The most useful tool in the drawer is the esc-esc.
Claude Code keeps a quiet ledger of every change it makes — a
snapshot of your files before each turn. When a session
strays off-piste, you don't have to wrestle with
git reset or scrub your editor for an undo stack that
starts at the wrong moment. Press esc twice, or run
/rewind, and the agent winds the crown back to a
previous checkpoint with the conversation context intact.
Think of it as the watchmaker's loupe and tweezers: you can lift a single piece off the dial — just the files, just the conversation, or both at once — without disturbing the rest of the movement. Pick the granularity, and the run resumes exactly there.
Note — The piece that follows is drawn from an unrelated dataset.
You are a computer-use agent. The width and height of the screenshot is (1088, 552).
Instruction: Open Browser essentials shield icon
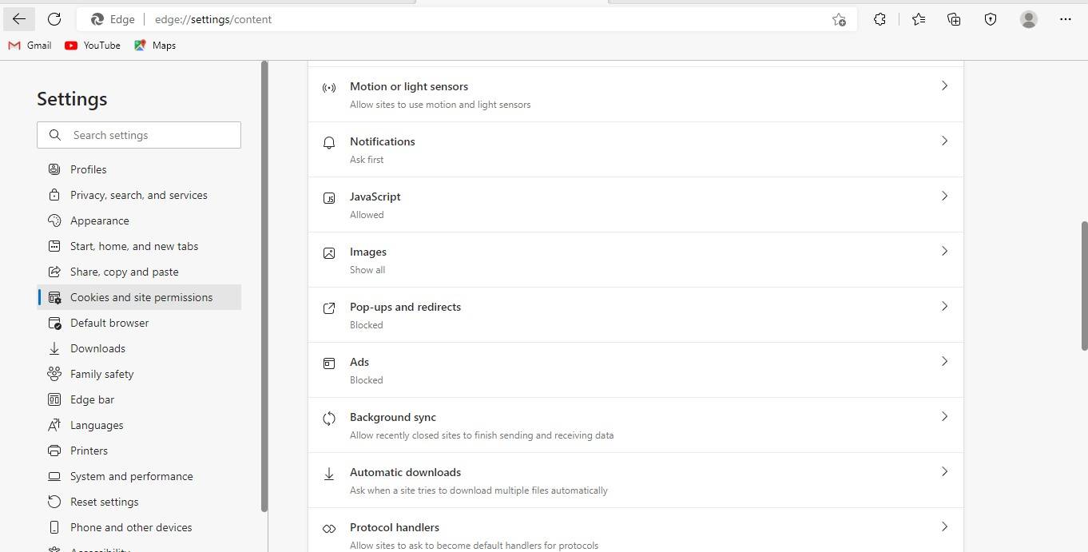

› esc esc # open the checkpoint picker
› /rewind # same thing, longhand
◇ rewind code only — restore files, keep the chat
◇ rewind conversation only — keep files, replay from a prior turn
◆ rewind both — wind the crown all the way back
Reversible by design
Every edit, write, or shell command is bracketed by a snapshot. The cost of trying something bold drops to nothing — the cost of not being able to back out was always the high one.
Three escapements
Rewind just the code, just the conversation, or both together. Useful when a refactor went sideways but the design discussion that produced it was sound.
Outside the loupe
Files touched outside Claude Code aren't tracked. Like any good atelier: it logs what it did itself, and trusts your own ledger — git, your editor — for the rest.